NEW YORK -- A highly contagious, rapidly growing strain of the bacteria that cause tuberculosis has mysteriously emerged in the foothills of the Smoky Mountains, in a rural area along the Tennessee-Kentucky border.

The new strain multiplies in the laboratory 1,000 times as fast as a typical tuberculosis bacterium, and it swept through the community with astonishing ease, spread by even fleeting contact, like that between two people standing near each other outdoors at a fast-food stand. Fortunately, standard medications work well against the organisms, which have not become drug-resistant.

"This is something we haven't seen before," said Dr. Sarah Valway, chief of the epidemiology section in the tuberculosis division at the Federal Centers for Disease Control and Prevention in Atlanta. "The lab people have no record of any TB bug growing like this one."

The bacteria caused an outbreak in the region from 1994 to 1996, during which 21 cases of active tuberculosis were diagnosed and 337 people who were not ill with the lung disease nonetheless had positive skin tests, indicating that they were infected with the bacteria. More recently, new cases have dwindled, a decrease that health officials attributed to prevention and treatment programs that were begun as soon as the first cases were discovered.

"Right now, we're on a plateau, I think," said Dr. Christine Weyman, medical director of the Lake Cumberland District Health Department, in Somerset, Ky. "I hope and pray it's past its peak."

Dr. Valway presented the first public report on the new TB strain on Sept. 14 at a meeting of the Infectious Disease Society of America, in San Francisco. She did not disclose the location of the outbreak because, she said, the area is so small that naming it could jeopardize patients' confidentiality. But other health officials said the general vicinity was the Upper Cumberland region of north-central Tennessee and south-central Kentucky, especially Pickett County, Tenn., and Clinton County, Ky.

The spreading disease came to light almost by accident when a child registered positive on a routine skin test for tuberculosis in the spring of 1995. She was not ill, but the test meant that she was infected with TB bacteria.
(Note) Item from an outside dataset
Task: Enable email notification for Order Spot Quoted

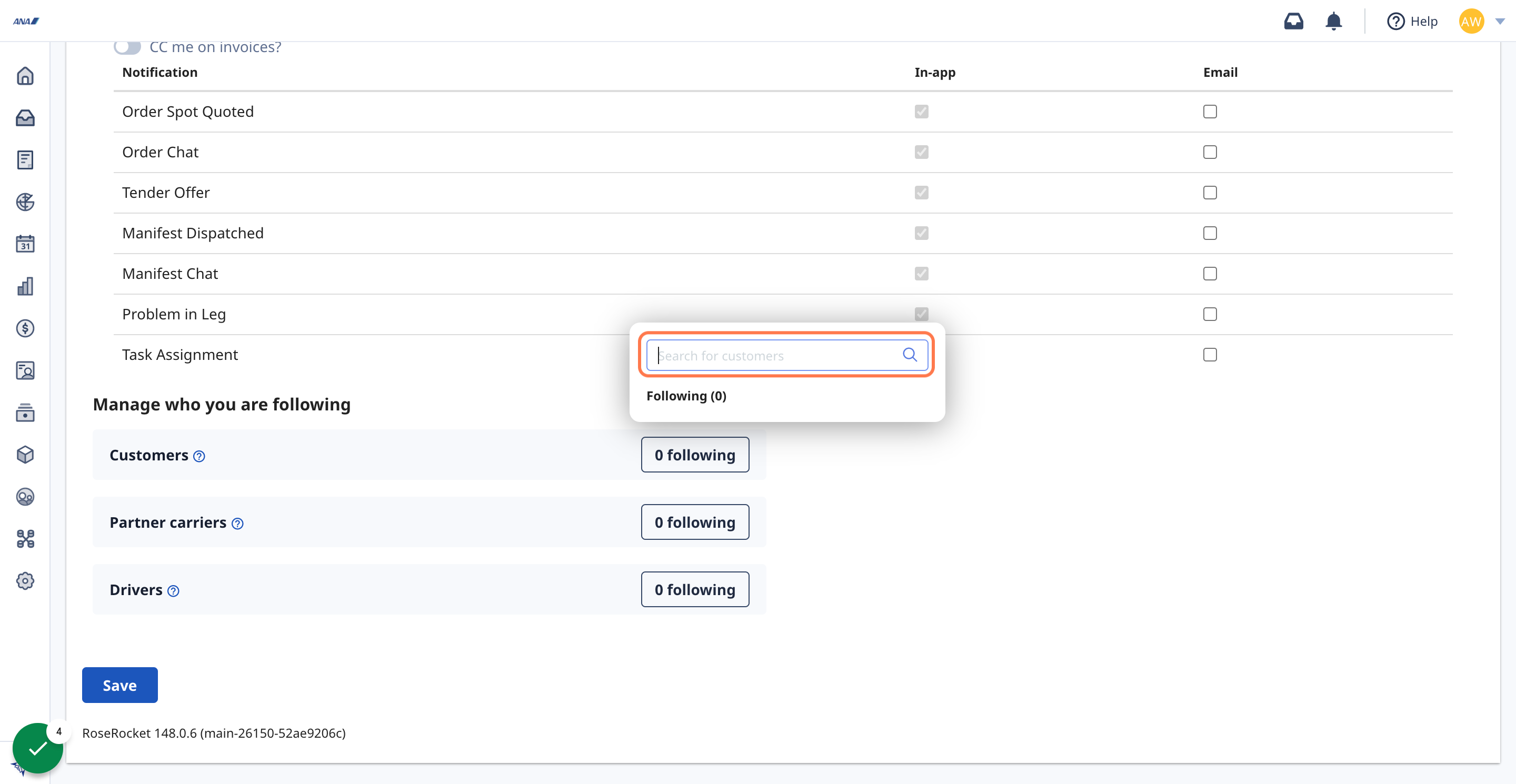Action: 1210,111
Most healthy people who become infected -- 90 percent to 95 percent -- do not go on to develop active tuberculosis, and the infection at that stage is not contagious. Their immune systems fight off the bacteria, and the infection becomes dormant.

Even though the first infected child was well, she was given a six-month course of preventive medication. That treatment is recommended for most people who test positive, because it is impossible to predict which ones will get sick.
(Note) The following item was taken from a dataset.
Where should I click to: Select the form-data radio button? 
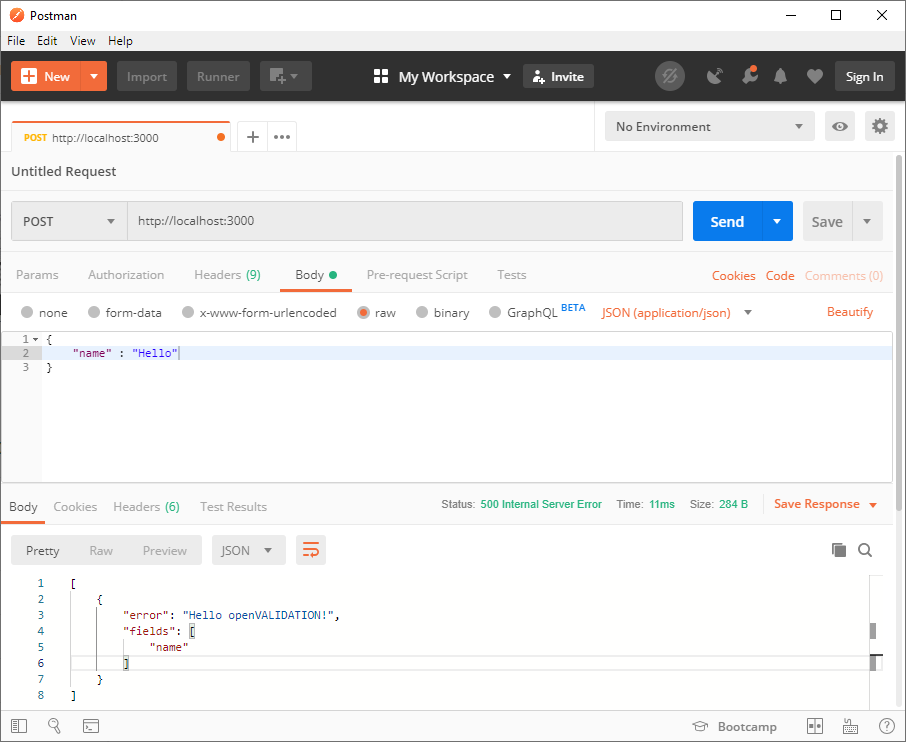point(94,313)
But how had the girl become infected? Tuberculosis is contagious when it has progressed to the stage of active disease in the lungs or larynx, and so local health officials knew that the child must have been exposed to someone who was ill. It turned out to be her uncle, who had been sick for some time without realizing that he had tuberculosis.

The uncle worked in a factory not far from the state line, with employees from Kentucky and Tennessee, and health departments in both states began screening them. Tuberculosis is an airborne disease: one person catches it by inhaling the bacteria that another has coughed up, and the infective particles can linger in the air for hours. The work floor in the factory had high ceilings and good ventilation, which might be expected to lower the risk of transmission. The cafeteria, though, was more closed-in, with less fresh air. Health officials said that they expected to find some people infected, but not many.
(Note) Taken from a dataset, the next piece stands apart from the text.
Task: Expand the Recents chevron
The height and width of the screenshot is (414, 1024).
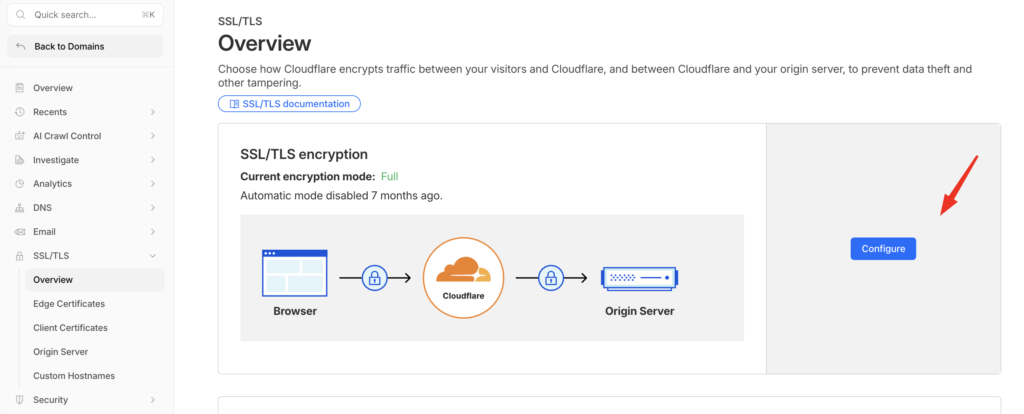Action: pos(152,112)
"When we read all the skin tests, that's when the amazing thing happened," said David Crowder, a TB adviser for the disease-control centers. "An extremely large percentage were positive, 181 of 264 employees. That's 69 percent. It's the highest Tennessee has ever seen. On average, even with close contacts, we get about a 20 percent infection rate."

An especially surprising finding was that those infected did not belong to groups at higher risk of contracting TB, like immigrants, people with AIDS, the elderly, and cancer patients with weakened immune systems. Rather, the infected people were mostly young, healthy, working people who had spent all their lives in the United States in a region with few immigrants.

Eventually, in an effort to contain the disease, a total of 461 contacts of infected people were traced, and 337 of them, or 73 percent, turned out to be infected as well, including 8 of the health workers conducting the investigation. Twenty-one people had active tuberculosis. One, who came to be known as the "source case," was a man thought to have infected the uncle of the first infected child through a casual contact in 1994.

DNA fingerprinting tests on bacterial samples taken from 13 of the people with active disease showed the organisms to be genetically identical, supporting the idea that all the patients had been infected, or had infected each other, during the outbreak. The bacteria have been named the O strain.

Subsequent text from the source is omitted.